--- START ---

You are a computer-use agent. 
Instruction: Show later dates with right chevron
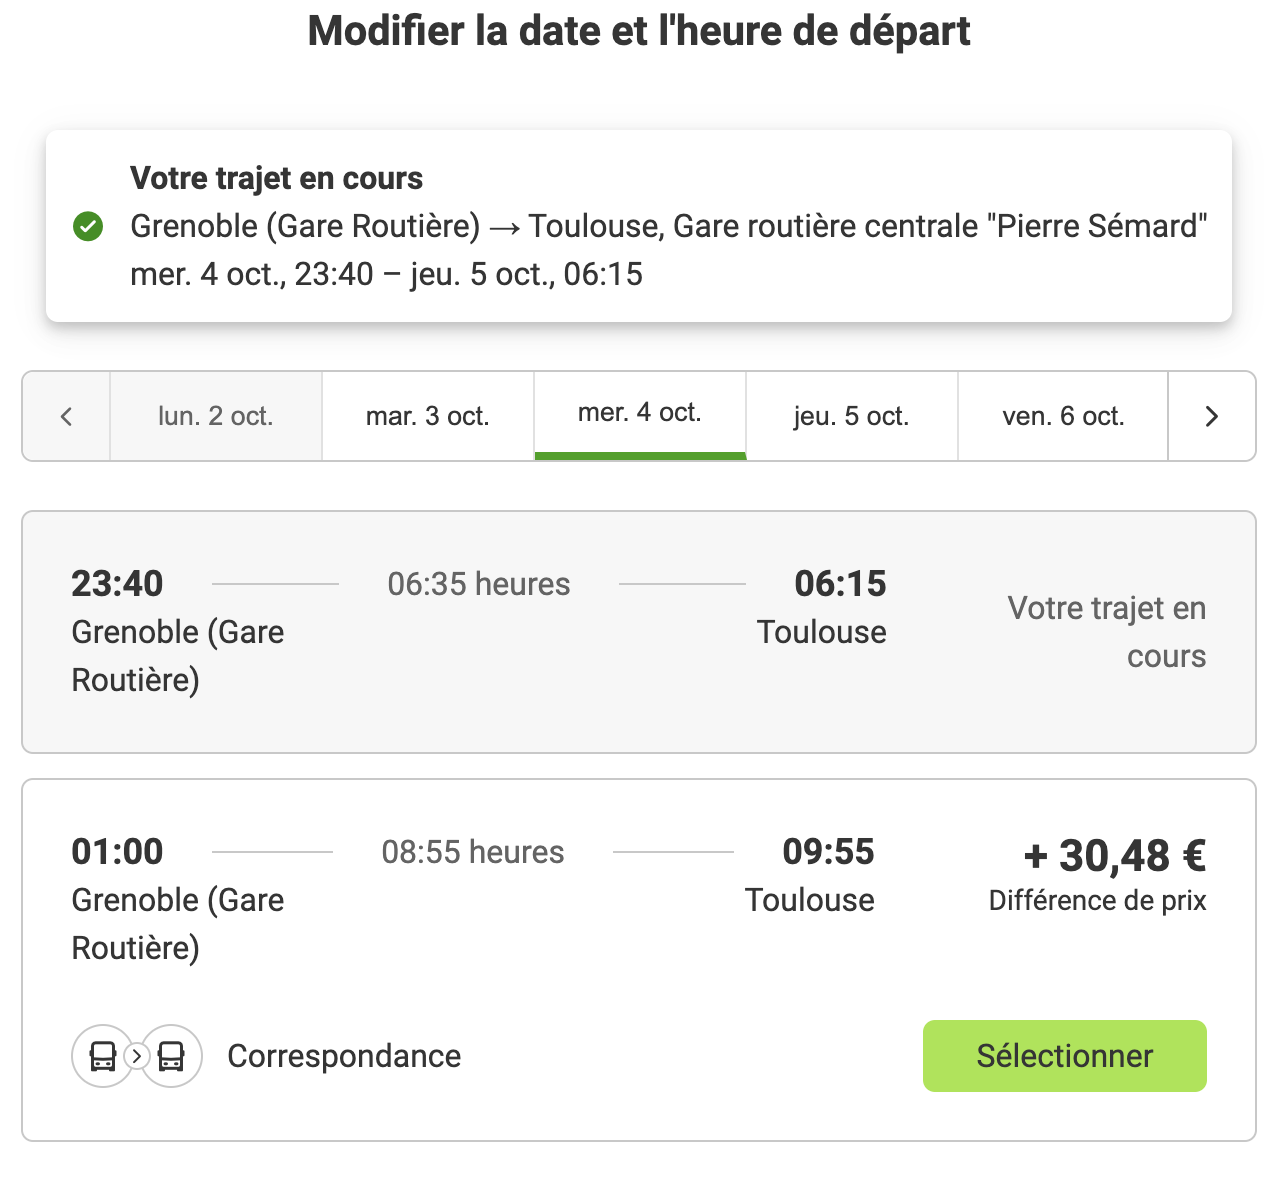click(1211, 416)
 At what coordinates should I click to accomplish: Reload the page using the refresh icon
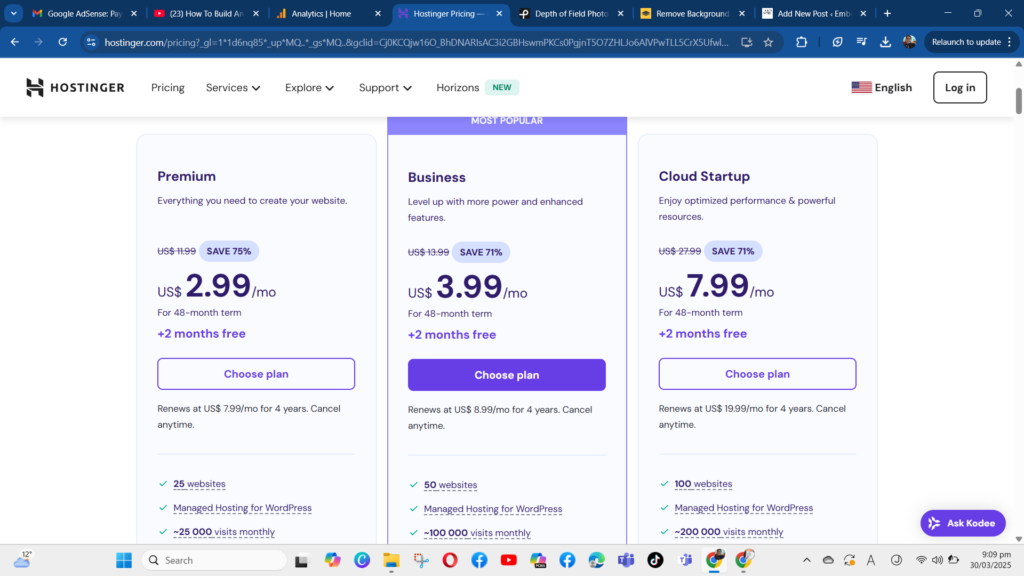pos(62,42)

--- END ---

**WHAT THE TASK REQUIRES:** It would help to have the listing above repeated exactly, with all images removed.

**ANSWER SECTION:**
You are a computer-use agent. 
Instruction: Show later dates with right chevron
click(1211, 416)
 At what coordinates should I click to accomplish: Reload the page using the refresh icon
pos(62,42)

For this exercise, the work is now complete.